Israel-Lebanon Mediation Efforts Are Foundering. Acting Assistant Secretary for Near East Affairs David Satterfield continued his efforts to mediate a maritime border dispute between Israel and Lebanon this week, but little seems to have been accomplished. Lebanon has soundly rejected many of the preexisting offers the United States proposed, and recently, the rhetoric between Lebanese and Israeli officials has grown to be more inflammatory. The issue stems from an unresolved dispute between the two coastal countries centering on a section of the Mediterranean that is thought to be rich in natural gas. While Israel prefers diplomatic efforts spearheaded by the United States, Lebanon has sought a UN-led process similar to what unfolded during Israel’s withdrawal from Lebanon in 2000. It is noteworthy that the Trump Administration’s unabashed support for Israel in other international arenas may be further compromising Washington’s reputation as an “honest broker” in the diverse and critical issues of the region.

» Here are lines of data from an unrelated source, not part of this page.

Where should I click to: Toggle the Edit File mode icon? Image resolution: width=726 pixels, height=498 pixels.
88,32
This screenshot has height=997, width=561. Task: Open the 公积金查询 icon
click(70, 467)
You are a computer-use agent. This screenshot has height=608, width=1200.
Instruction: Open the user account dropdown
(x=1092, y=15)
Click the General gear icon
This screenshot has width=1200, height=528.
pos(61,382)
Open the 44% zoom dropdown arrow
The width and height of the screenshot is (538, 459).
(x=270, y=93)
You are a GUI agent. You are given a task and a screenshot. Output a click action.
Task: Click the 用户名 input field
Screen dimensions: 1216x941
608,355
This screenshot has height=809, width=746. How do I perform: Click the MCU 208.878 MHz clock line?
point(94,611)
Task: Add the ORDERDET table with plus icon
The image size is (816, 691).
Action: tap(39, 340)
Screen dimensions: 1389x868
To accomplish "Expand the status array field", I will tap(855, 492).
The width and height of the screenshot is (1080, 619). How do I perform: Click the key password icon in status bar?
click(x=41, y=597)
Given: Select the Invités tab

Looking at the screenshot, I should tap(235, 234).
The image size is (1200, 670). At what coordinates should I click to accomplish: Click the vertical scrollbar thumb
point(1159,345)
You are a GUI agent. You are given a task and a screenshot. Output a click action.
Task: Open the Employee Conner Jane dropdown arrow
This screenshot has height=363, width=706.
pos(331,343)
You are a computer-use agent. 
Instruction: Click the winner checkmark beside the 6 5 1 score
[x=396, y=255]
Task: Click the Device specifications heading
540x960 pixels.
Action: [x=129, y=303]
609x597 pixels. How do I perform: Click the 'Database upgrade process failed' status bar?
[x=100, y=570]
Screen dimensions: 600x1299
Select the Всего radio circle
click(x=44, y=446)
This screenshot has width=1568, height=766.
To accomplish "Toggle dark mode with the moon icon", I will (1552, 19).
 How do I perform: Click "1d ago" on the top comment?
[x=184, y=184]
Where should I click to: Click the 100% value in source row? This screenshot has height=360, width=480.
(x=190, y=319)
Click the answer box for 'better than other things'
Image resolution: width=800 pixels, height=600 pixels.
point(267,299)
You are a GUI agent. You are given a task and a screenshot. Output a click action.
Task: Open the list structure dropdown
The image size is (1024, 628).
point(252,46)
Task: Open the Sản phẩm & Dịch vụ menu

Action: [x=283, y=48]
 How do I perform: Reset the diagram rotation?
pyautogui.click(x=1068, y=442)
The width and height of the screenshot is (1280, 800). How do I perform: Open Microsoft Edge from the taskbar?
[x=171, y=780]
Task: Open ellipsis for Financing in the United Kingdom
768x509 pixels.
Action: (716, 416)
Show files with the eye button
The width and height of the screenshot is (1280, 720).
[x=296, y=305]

UN Ambassador Trades Barbs with PA President. This week, Palestinian Authority (PA) President Mahmoud Abbas gave a speech before the United Nations Security Council, calling on the international community to assist the Palestinians in negotiating with Israel, instead of just relying on the United States. Abbas, whose PA has boycotted the Trump Administration since the latter’s decision to recognize Jerusalem as Israel’s capital, gave the speech with Jared Kushner, peace envoy Jason Greenblatt, and UN Ambassador Nikki Haley in attendance. Haley rejected the idea of establishing an international framework to facilitate peace, saying that the international community is biased against Israel. Haley also lambasted Abbas for what she said was poor leadership and an unwillingness to seek peace with Israel. Many observers were quick to point out that Haley’s lengthy and fiery response to Abbas’s speech neglected any mention of Israel’s military occupation, a two-state solution, or settlements, arguing that the lecture only reinforces the ideas that the United States is not a fair arbitrator of the decades-long conflict, nor do its leaders understand what many consider as legitimate Palestinian grievances. As of now, it does not appear that the PA and the Trump Administration are any closer to working together again soon, especially as reports suggest that GOP mega donor Sheldon Adelson has offered to bankroll the US embassy move from Tel Aviv to Jerusalem and that Trump and his team are considering the proposal. This offer comes as the administration makes plans to open a temporary embassy in Jerusalem in May. Such a move will be particularly unpopular for Palestinians because the embassy opening would coincide with the 70th anniversary of the 1948 nakba and the mass expulsion of Palestinians from historic Palestine.